Requirement - Set down the lines below, exactly, starting at the one that contains "Task: Select the Hexadecimal base option" and stopping at the last line, inclusive. Omit pictures.

□ □ □ □ □

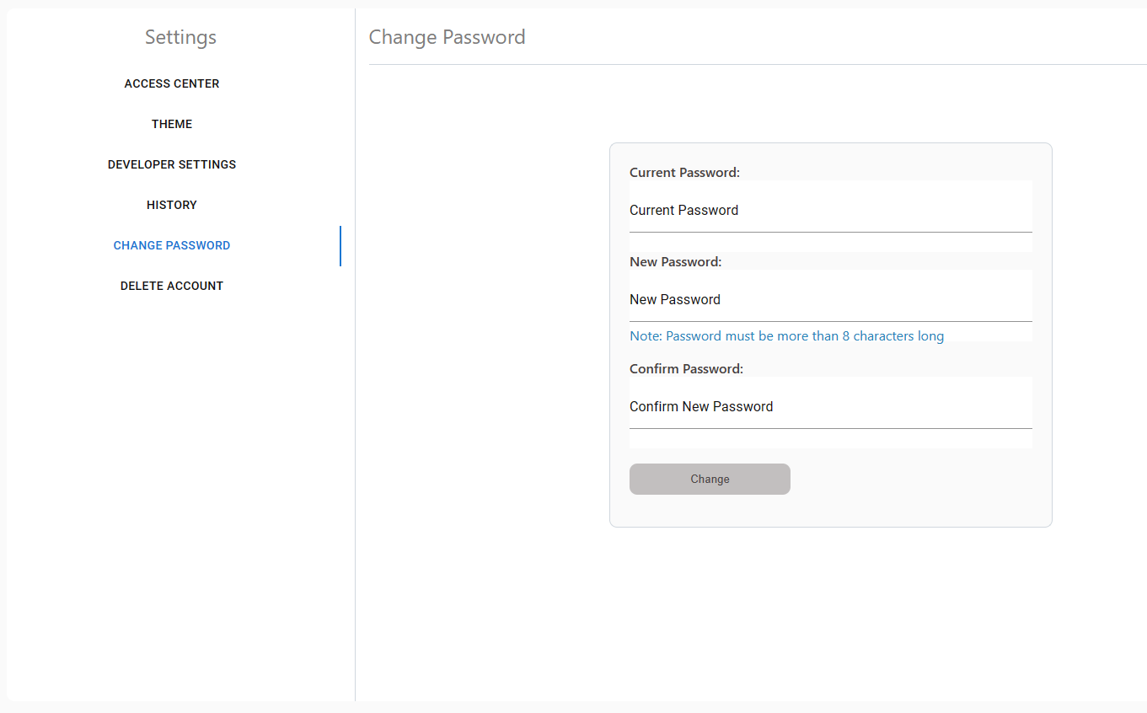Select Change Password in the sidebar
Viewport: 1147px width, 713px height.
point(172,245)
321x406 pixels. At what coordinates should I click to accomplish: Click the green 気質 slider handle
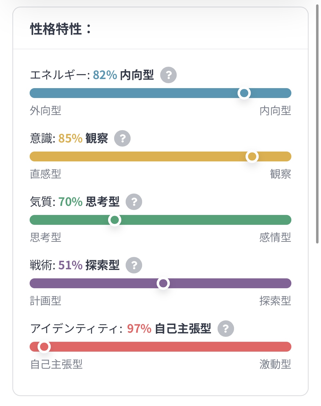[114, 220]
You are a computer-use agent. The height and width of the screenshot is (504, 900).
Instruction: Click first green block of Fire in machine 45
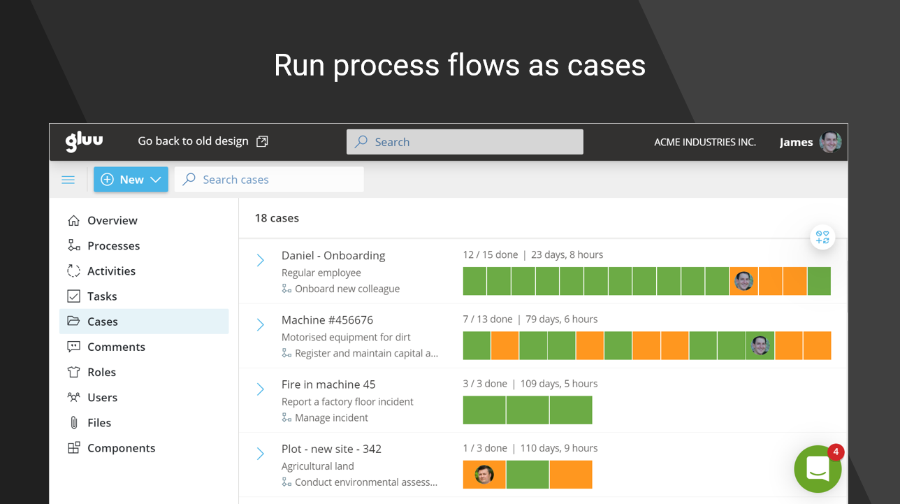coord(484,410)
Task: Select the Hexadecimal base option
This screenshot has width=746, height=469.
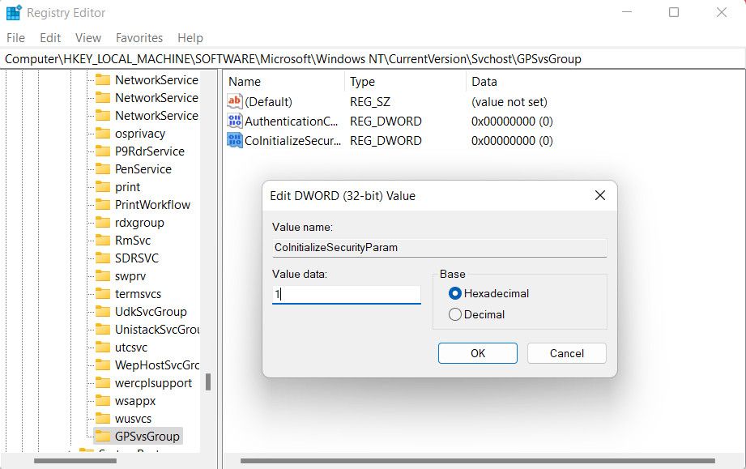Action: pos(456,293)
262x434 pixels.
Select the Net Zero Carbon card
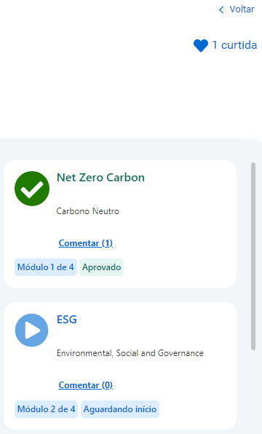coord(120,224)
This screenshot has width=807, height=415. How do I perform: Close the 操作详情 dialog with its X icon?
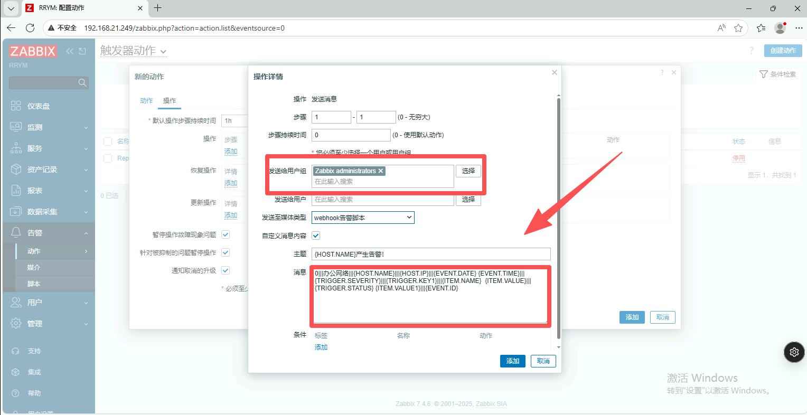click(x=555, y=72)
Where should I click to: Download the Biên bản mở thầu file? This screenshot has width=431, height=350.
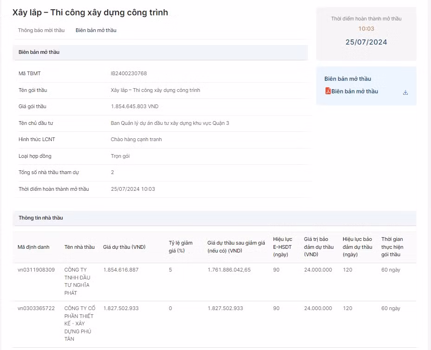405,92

□ □ □ □ □

Exercise result -
Task: Select the Hexadecimal base option
This screenshot has width=746, height=469.
Action: pos(456,293)
262x434 pixels.
Select the Net Zero Carbon card
coord(120,224)
This screenshot has width=807, height=415. How do I perform: Close the 操作详情 dialog with its X icon?
click(x=555, y=72)
Where should I click to: Download the Biên bản mở thầu file? This screenshot has width=431, height=350.
405,92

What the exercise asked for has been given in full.